-- WORK REQUEST --
Could every entry be set down once more, exactly as given?

-- Stored items --

• • • • • • •

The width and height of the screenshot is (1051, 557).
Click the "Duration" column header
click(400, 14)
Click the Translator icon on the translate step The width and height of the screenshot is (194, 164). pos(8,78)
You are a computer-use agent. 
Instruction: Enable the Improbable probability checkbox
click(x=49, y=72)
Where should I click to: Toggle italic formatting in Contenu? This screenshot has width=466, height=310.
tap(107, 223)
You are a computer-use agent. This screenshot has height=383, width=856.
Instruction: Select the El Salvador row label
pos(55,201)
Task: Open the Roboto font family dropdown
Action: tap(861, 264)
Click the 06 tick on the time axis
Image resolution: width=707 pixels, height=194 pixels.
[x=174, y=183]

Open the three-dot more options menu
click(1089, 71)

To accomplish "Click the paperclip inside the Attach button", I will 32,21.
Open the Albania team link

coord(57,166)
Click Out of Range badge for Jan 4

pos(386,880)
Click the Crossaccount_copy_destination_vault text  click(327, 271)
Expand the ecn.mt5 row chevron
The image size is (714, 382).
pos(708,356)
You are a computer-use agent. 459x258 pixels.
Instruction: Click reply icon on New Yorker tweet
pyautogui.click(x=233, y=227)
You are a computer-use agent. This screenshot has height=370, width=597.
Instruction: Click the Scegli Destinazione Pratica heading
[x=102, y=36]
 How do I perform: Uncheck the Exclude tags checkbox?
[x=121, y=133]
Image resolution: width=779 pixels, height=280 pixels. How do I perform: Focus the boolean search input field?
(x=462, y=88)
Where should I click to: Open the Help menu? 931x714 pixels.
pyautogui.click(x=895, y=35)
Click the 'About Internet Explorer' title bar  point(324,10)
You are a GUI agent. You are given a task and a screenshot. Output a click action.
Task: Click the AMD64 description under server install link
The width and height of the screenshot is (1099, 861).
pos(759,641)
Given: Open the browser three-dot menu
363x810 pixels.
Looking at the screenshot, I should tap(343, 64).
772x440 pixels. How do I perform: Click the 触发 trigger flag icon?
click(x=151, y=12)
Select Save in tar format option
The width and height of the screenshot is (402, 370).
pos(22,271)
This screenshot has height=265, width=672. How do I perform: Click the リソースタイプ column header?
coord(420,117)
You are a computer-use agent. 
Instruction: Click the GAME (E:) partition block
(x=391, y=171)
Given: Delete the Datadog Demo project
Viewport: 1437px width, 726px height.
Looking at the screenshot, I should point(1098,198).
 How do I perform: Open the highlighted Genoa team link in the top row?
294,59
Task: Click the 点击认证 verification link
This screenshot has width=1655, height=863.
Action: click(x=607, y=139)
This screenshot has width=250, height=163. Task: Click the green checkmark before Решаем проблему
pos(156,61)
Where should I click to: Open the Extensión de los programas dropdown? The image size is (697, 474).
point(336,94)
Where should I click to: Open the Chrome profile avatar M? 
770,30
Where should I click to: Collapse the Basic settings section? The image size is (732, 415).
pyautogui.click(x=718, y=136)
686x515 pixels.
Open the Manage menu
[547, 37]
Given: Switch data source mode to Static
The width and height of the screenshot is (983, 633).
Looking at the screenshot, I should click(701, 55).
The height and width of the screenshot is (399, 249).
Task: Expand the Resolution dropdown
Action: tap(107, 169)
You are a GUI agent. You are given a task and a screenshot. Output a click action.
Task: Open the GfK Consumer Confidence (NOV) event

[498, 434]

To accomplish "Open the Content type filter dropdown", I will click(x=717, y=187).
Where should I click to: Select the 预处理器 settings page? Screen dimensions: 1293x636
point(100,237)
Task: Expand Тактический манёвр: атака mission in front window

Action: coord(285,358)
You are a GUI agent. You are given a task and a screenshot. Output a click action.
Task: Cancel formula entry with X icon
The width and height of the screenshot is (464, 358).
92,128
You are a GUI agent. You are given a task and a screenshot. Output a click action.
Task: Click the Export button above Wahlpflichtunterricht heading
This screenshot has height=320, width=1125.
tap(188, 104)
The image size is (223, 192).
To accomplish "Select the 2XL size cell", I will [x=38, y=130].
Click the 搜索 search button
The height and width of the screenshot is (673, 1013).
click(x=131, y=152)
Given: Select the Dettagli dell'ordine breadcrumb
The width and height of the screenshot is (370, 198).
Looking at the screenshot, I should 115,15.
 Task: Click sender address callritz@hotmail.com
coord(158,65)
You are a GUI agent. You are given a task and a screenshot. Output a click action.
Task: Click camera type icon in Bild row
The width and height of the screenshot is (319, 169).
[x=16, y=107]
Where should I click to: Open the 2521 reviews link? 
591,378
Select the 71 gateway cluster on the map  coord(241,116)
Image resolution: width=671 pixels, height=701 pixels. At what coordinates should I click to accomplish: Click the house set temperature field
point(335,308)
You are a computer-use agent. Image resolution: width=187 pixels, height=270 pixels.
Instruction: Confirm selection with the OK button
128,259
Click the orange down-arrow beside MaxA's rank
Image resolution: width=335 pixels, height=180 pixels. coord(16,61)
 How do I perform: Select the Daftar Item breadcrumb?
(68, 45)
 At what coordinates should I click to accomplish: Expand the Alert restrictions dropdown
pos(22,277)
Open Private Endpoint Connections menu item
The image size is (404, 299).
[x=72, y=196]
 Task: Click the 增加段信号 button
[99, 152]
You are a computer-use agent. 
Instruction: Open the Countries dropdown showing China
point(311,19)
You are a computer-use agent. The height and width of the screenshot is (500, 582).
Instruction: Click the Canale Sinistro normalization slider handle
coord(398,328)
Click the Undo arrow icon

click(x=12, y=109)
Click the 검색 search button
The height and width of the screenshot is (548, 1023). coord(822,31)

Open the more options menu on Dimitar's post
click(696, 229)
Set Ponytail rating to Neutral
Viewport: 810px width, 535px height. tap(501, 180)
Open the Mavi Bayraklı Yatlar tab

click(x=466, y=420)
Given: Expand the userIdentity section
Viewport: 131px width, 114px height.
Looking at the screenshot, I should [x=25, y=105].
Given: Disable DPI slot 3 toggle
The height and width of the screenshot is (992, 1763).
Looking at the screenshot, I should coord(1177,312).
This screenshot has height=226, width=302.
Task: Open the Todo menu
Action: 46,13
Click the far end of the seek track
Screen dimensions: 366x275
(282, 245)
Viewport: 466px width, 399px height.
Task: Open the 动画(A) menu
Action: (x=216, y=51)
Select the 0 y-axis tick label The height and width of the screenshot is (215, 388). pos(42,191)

• • • • • • •

-- ANSWER TO THIS TASK --
The width and height of the screenshot is (1051, 557).
Click the "Duration" column header
click(400, 14)
Click the Translator icon on the translate step The width and height of the screenshot is (194, 164). pos(8,78)
You are a computer-use agent. 
Instruction: Enable the Improbable probability checkbox
click(x=49, y=72)
Where should I click to: Toggle italic formatting in Contenu? This screenshot has width=466, height=310.
tap(107, 223)
You are a computer-use agent. This screenshot has height=383, width=856.
Instruction: Select the El Salvador row label
pos(55,201)
Task: Open the Roboto font family dropdown
Action: tap(861, 264)
Click the 06 tick on the time axis
Image resolution: width=707 pixels, height=194 pixels.
[x=174, y=183]

Open the three-dot more options menu
click(1089, 71)

To accomplish "Click the paperclip inside the Attach button", I will 32,21.
Open the Albania team link

coord(57,166)
Click Out of Range badge for Jan 4

pos(386,880)
Click the Crossaccount_copy_destination_vault text  click(327, 271)
Expand the ecn.mt5 row chevron
The image size is (714, 382).
pos(708,356)
You are a computer-use agent. 459x258 pixels.
Instruction: Click reply icon on New Yorker tweet
pyautogui.click(x=233, y=227)
You are a computer-use agent. This screenshot has height=370, width=597.
Instruction: Click the Scegli Destinazione Pratica heading
[x=102, y=36]
 How do I perform: Uncheck the Exclude tags checkbox?
[x=121, y=133]
Image resolution: width=779 pixels, height=280 pixels. How do I perform: Focus the boolean search input field?
(x=462, y=88)
Where should I click to: Open the Help menu? 931x714 pixels.
pyautogui.click(x=895, y=35)
Click the 'About Internet Explorer' title bar  point(324,10)
You are a GUI agent. You are given a task and a screenshot. Output a click action.
Task: Click the AMD64 description under server install link
The width and height of the screenshot is (1099, 861).
pos(759,641)
Given: Open the browser three-dot menu
363x810 pixels.
Looking at the screenshot, I should tap(343, 64).
772x440 pixels. How do I perform: Click the 触发 trigger flag icon?
click(x=151, y=12)
Select Save in tar format option
The width and height of the screenshot is (402, 370).
pos(22,271)
This screenshot has height=265, width=672. How do I perform: Click the リソースタイプ column header?
coord(420,117)
You are a computer-use agent. 
Instruction: Click the GAME (E:) partition block
(x=391, y=171)
Given: Delete the Datadog Demo project
Viewport: 1437px width, 726px height.
Looking at the screenshot, I should point(1098,198).
 How do I perform: Open the highlighted Genoa team link in the top row?
294,59
Task: Click the 点击认证 verification link
This screenshot has width=1655, height=863.
Action: click(x=607, y=139)
This screenshot has width=250, height=163. Task: Click the green checkmark before Решаем проблему
pos(156,61)
Where should I click to: Open the Extensión de los programas dropdown? The image size is (697, 474).
point(336,94)
Where should I click to: Open the Chrome profile avatar M? 
770,30
Where should I click to: Collapse the Basic settings section? The image size is (732, 415).
pyautogui.click(x=718, y=136)
686x515 pixels.
Open the Manage menu
[547, 37]
Given: Switch data source mode to Static
The width and height of the screenshot is (983, 633).
Looking at the screenshot, I should click(701, 55).
The height and width of the screenshot is (399, 249).
Task: Expand the Resolution dropdown
Action: tap(107, 169)
You are a GUI agent. You are given a task and a screenshot. Output a click action.
Task: Open the GfK Consumer Confidence (NOV) event

[498, 434]

To accomplish "Open the Content type filter dropdown", I will click(x=717, y=187).
Where should I click to: Select the 预处理器 settings page? Screen dimensions: 1293x636
point(100,237)
Task: Expand Тактический манёвр: атака mission in front window

Action: coord(285,358)
You are a GUI agent. You are given a task and a screenshot. Output a click action.
Task: Cancel formula entry with X icon
The width and height of the screenshot is (464, 358).
92,128
You are a GUI agent. You are given a task and a screenshot. Output a click action.
Task: Click the Export button above Wahlpflichtunterricht heading
This screenshot has height=320, width=1125.
tap(188, 104)
The image size is (223, 192).
To accomplish "Select the 2XL size cell", I will [x=38, y=130].
Click the 搜索 search button
The height and width of the screenshot is (673, 1013).
click(x=131, y=152)
Given: Select the Dettagli dell'ordine breadcrumb
The width and height of the screenshot is (370, 198).
Looking at the screenshot, I should 115,15.
 Task: Click sender address callritz@hotmail.com
coord(158,65)
You are a GUI agent. You are given a task and a screenshot. Output a click action.
Task: Click camera type icon in Bild row
The width and height of the screenshot is (319, 169).
[x=16, y=107]
Where should I click to: Open the 2521 reviews link? 
591,378
Select the 71 gateway cluster on the map  coord(241,116)
Image resolution: width=671 pixels, height=701 pixels. At what coordinates should I click to accomplish: Click the house set temperature field
point(335,308)
You are a computer-use agent. Image resolution: width=187 pixels, height=270 pixels.
Instruction: Confirm selection with the OK button
128,259
Click the orange down-arrow beside MaxA's rank
Image resolution: width=335 pixels, height=180 pixels. coord(16,61)
 How do I perform: Select the Daftar Item breadcrumb?
(68, 45)
 At what coordinates should I click to accomplish: Expand the Alert restrictions dropdown
pos(22,277)
Open Private Endpoint Connections menu item
The image size is (404, 299).
[x=72, y=196]
 Task: Click the 增加段信号 button
[99, 152]
You are a computer-use agent. 
Instruction: Open the Countries dropdown showing China
point(311,19)
You are a computer-use agent. The height and width of the screenshot is (500, 582).
Instruction: Click the Canale Sinistro normalization slider handle
coord(398,328)
Click the Undo arrow icon

click(x=12, y=109)
Click the 검색 search button
The height and width of the screenshot is (548, 1023). coord(822,31)

Open the more options menu on Dimitar's post
click(696, 229)
Set Ponytail rating to Neutral
Viewport: 810px width, 535px height. tap(501, 180)
Open the Mavi Bayraklı Yatlar tab

click(x=466, y=420)
Given: Expand the userIdentity section
Viewport: 131px width, 114px height.
Looking at the screenshot, I should [x=25, y=105].
Given: Disable DPI slot 3 toggle
The height and width of the screenshot is (992, 1763).
Looking at the screenshot, I should coord(1177,312).
This screenshot has height=226, width=302.
Task: Open the Todo menu
Action: 46,13
Click the far end of the seek track
Screen dimensions: 366x275
(282, 245)
Viewport: 466px width, 399px height.
Task: Open the 动画(A) menu
Action: (x=216, y=51)
Select the 0 y-axis tick label The height and width of the screenshot is (215, 388). pos(42,191)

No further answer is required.